Note for TAT functional requirements: need to have UI widget for search of very long fields, such as the Joseph Henry cpfRelations
that contain some 22K entries. Also need to list all fields which migh have large numbers of values. In fact, part of the meta data for
every field is "number of possible entries/reapeat values" or whatever that's called.This wiki serves as the documentation of the SNAC technical team as relates to Postgres and storage of data. Currently, we are documenting:
* the schema and reasons behind the schema,
* methods for handling versioning of eac-cpf documents, and
* elastic search for postgres.
* Need a data constraint and business logic API for validating data in the UI. This layer checks user inputs against some set of rules and when there is an issue it informs the user of problems and suggests solutions. Data should be saved regardless. We could allow "bad" data to go into the database (assumes text fields) and flag for later cleaning. That's ugly. Probably better to save inputs in some agnostic repo which could be json, frozen data structures, or name-value pairs, or even portable source format. The problem is that most often data validation is hard coded into UI JavaScript or host code. Validation really should be configurable separate from the display of data, workflow automation, and data storage. While our database needs to do certain rudimentary sanity checks, the database can't be expected to send messages all the way back up to the UI layer. Nor should the database be burdened with validation rules which are certain to be mutable. Ideally, the validation rules would work in the same state machine framework as the workflow automation API, and might even share some code.
* Need a mechanism to lock records. Even mark-as-deleted records won't necessarily solve all our problems, so we might want records that are "live", but not editable for whatever reason. The ability to lock records and having the lock integrated across all the data-aware APIs is a good idea.
* On the topic of data, we will have user/group/other and r/w permissions, and all data-aware APIs should be designed with that in mind.
* "Literate programming" Using MCV and the state machine workflow automation probably meets (and exceeds) Knuth's ideas of Literate programming. Look at his idea and make sure we aren't missing any key concepts.

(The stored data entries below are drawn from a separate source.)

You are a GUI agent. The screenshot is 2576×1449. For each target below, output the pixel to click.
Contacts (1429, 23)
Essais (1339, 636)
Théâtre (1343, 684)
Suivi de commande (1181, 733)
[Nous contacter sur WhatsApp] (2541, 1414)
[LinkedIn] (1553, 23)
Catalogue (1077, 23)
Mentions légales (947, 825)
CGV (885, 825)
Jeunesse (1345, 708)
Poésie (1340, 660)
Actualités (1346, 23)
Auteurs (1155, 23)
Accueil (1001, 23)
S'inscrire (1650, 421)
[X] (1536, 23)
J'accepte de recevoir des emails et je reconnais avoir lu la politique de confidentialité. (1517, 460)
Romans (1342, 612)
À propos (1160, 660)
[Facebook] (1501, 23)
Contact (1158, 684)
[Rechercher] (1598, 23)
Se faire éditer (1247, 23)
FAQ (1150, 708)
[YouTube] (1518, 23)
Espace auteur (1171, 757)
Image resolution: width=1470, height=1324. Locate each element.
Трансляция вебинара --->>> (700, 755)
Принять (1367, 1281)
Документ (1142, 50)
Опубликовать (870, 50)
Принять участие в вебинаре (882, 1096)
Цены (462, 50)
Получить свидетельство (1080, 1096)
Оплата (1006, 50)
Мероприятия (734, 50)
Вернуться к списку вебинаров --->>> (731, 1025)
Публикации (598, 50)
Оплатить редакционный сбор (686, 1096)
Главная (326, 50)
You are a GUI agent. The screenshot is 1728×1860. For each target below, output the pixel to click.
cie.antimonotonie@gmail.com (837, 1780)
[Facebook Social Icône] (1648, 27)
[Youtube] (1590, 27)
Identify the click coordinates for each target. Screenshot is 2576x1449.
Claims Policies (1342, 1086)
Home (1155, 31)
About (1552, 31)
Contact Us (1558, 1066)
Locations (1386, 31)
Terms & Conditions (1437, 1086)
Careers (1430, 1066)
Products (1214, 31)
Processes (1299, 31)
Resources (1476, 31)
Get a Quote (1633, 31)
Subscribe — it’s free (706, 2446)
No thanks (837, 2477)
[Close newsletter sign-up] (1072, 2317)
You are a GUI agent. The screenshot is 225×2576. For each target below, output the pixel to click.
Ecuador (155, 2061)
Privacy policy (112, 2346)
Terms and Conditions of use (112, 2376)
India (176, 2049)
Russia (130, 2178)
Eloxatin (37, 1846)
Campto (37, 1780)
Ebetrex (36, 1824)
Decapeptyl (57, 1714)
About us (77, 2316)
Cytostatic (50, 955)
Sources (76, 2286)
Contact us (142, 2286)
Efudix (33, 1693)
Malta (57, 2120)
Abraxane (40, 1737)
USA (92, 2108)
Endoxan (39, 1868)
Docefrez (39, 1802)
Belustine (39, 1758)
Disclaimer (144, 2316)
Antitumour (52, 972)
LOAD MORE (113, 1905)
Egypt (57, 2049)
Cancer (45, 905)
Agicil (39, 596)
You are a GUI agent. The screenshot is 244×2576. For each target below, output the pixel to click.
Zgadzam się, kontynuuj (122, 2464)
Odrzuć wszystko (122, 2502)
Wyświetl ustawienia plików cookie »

* QA and testing needs to be several layers, one of which is simple documentation. We should have code that examines data for various qualities, which when done in a comprehensive manner will test the data for all properties described in the requirements. As bugs are discovered and features added, this data testing code would expand. Code should be tested on several levels as well, and the tests plus comments in the tests constitute our full understanding of both data and code.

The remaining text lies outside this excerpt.